From an ACOs perspective, the downside of maintaining so many different EMRs is clear. The CMS defines an ACO as follows:
“Accountable Care Organizations (ACOs) are groups of doctors, hospitals, and other health care providers, who come together voluntarily to give coordinated high quality care to their Medicare patients. The goal of coordinated care is to ensure that patients, especially the chronically ill, get the right care at the right time, while avoiding unnecessary duplication of services and preventing medical errors.” source
ACOs that support multiple EMRs are at a disadvantage in achieving their primary objective, which is to provide coordinated care. By storing a patient’s data in fragmented fashion across distinct silos, a complete picture of a patient’s status cannot be known. This puts patients at risk of receiving duplicative treatment. In addition, medical errors can occur when a provider cannot view a patient chart in its entirety.
An ACO’s Chief Information Officer (CIO) is confronted with a series of difficult choices. Probably the most important decisions involve EMR selection and EMR migration and deprecation. Some considerations include the following:
- • Will the EMR solution be supported in 5 years (is the vendor’s business likely to survive)?
- • Does the EMR meet MU requirements and appear likely to meet future requirements?
- • Is the EMR interface simple and intuitive?
- • Does the EMR meet ACO billing requirements?
- • Does the EMR include a patient portal that supports outreach and education?
- • Does the EMR have a clear plan for interoperability?
While we wait for interoperability, ACOs must decide how to cobble together a working system, making targeted efficiency improvements where it makes sense.
What is being done about EMR interoperability? The first and less promising solution lies with Health Information Exchanges (HIEs). HIEs are a way of querying patient data from multiple EMR sources. Unfortunately, they are limited in being primarily EMR-specific and/or geographical in nature. A regional HIE might provide a good stopgap solution for an ACO, but there is work needed to integrate with the HIE, should it even exist in the ACO’s region.
A better option might be to use an “integration engine” such as Orion Health’s Rhapsody Integration Engine, which relies on various communication protocols to join patient data together. Many EMRs support the HL7 standard, which is an older text-based means of transmitting patient data. Web-based solutions are reluctant to share this approach, and are more interested in a modern web-based interoperability solution.

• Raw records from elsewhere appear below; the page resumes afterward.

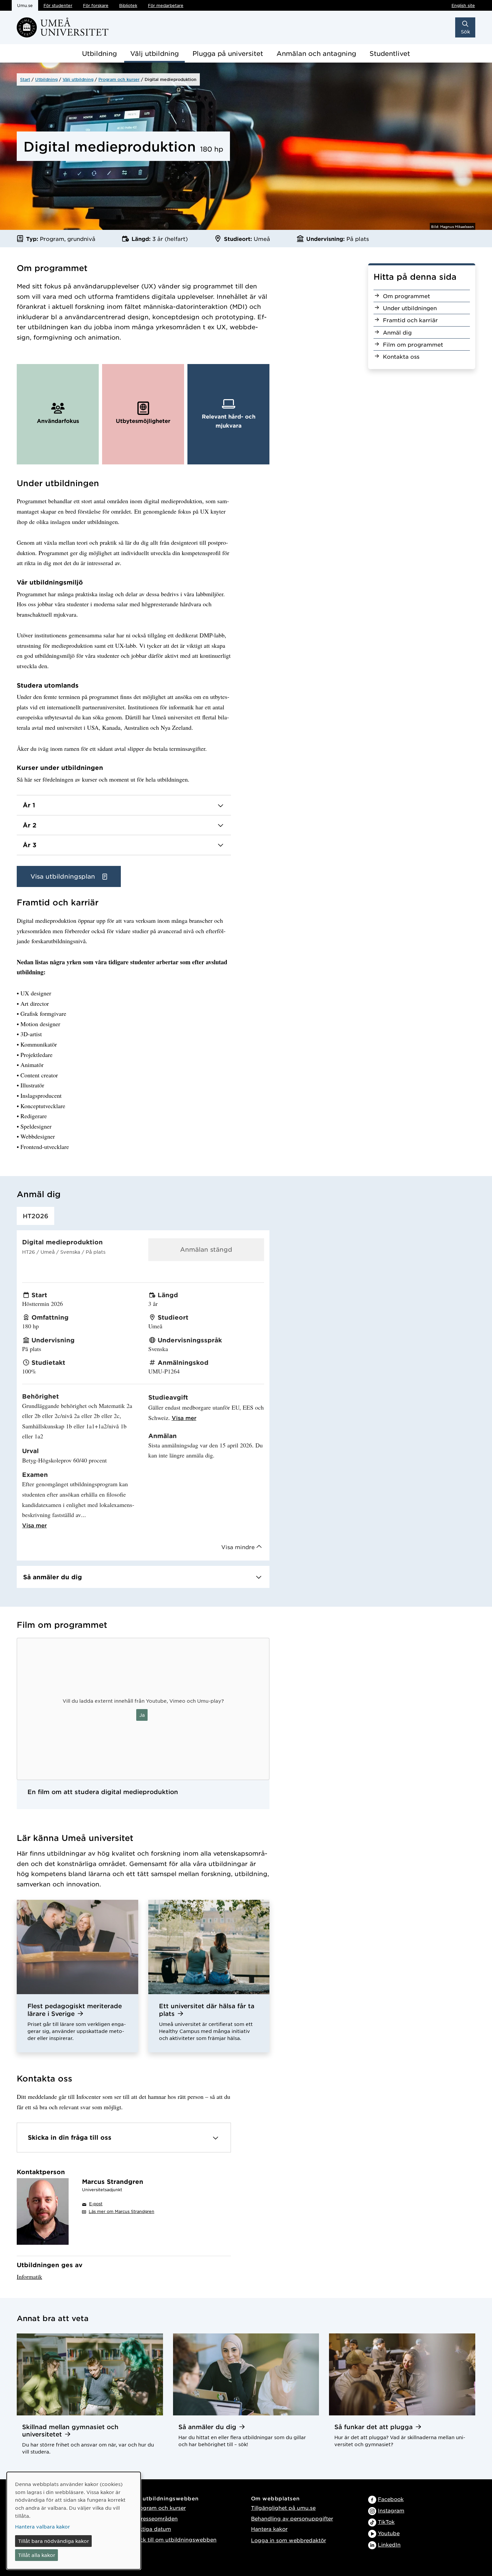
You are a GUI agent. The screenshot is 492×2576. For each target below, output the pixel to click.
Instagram (391, 2510)
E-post (95, 2203)
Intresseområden (156, 2518)
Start (25, 79)
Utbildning (99, 53)
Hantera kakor (269, 2528)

More promising (but more long term) is the work towards a National HIE that a consortium of groups called the Sequoia Project is spearheading. A number of large EMRs have agreed to adopt Sequoia’s Carequality Interoperability Framework. Still, we are at best many years away from seeing interoperability at the national level. While the Department of Health and Human Services (HHS) has a goal of making national data exchange the norm by 2024, this goal depends on the cooperation of EMR vendors, as well as technology and other hurdles.
* Electronic Health Record (EHR) refers to a digital representation of a patient chart, as opposed to EMR which is a record of a patient’s health related data. Some use these acronyms interchangeably, while others treat them as complementary but distinct concepts. For the purpose of this writing we will use EMR and assume interchangeability.